→ **RECORD SET**

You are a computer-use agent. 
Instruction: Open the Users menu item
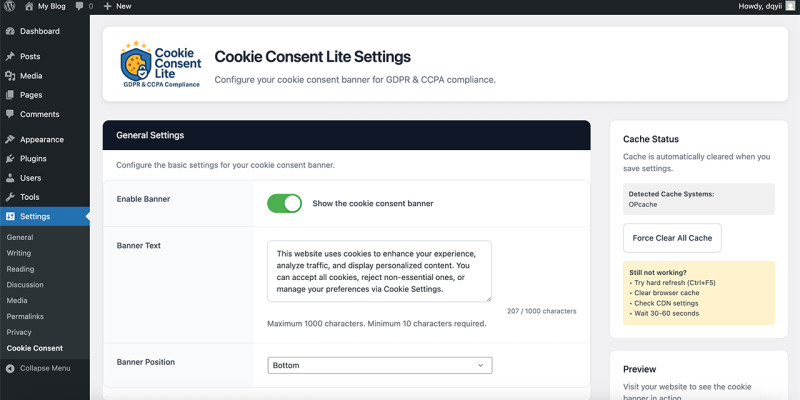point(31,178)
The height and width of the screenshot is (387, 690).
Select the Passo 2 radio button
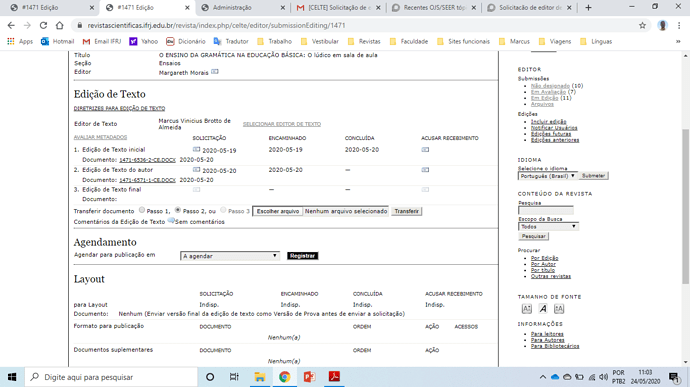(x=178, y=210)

...

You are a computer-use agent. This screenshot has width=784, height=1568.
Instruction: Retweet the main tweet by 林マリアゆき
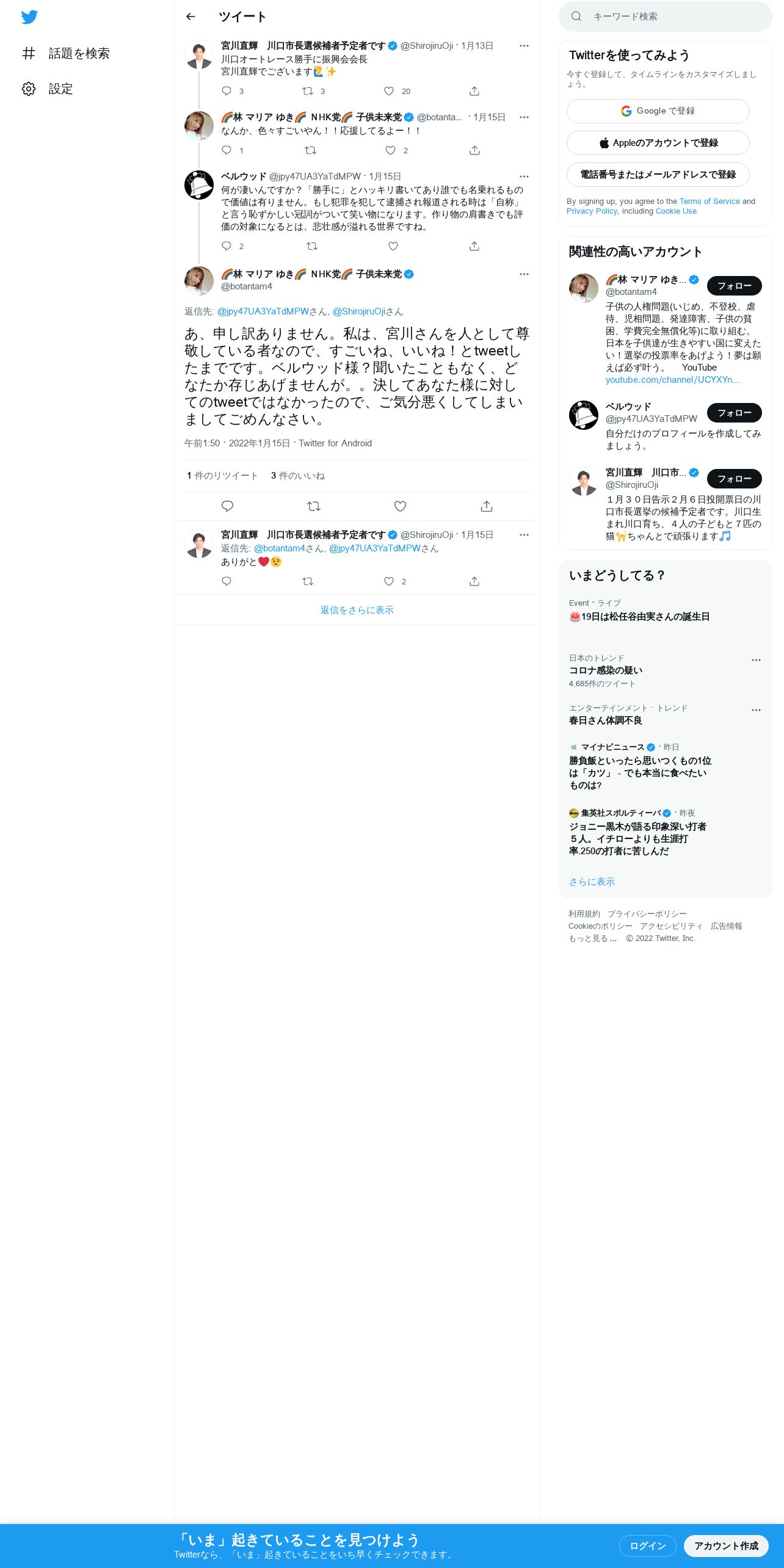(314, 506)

→ **WORK ORDER**
If a line of the entries holds the word "screenshot", copy it out.

→ **SOLUTION FOR THIS PROBLEM**
The height and width of the screenshot is (387, 690).
You are a computer-use agent. This screenshot has width=784, height=1568.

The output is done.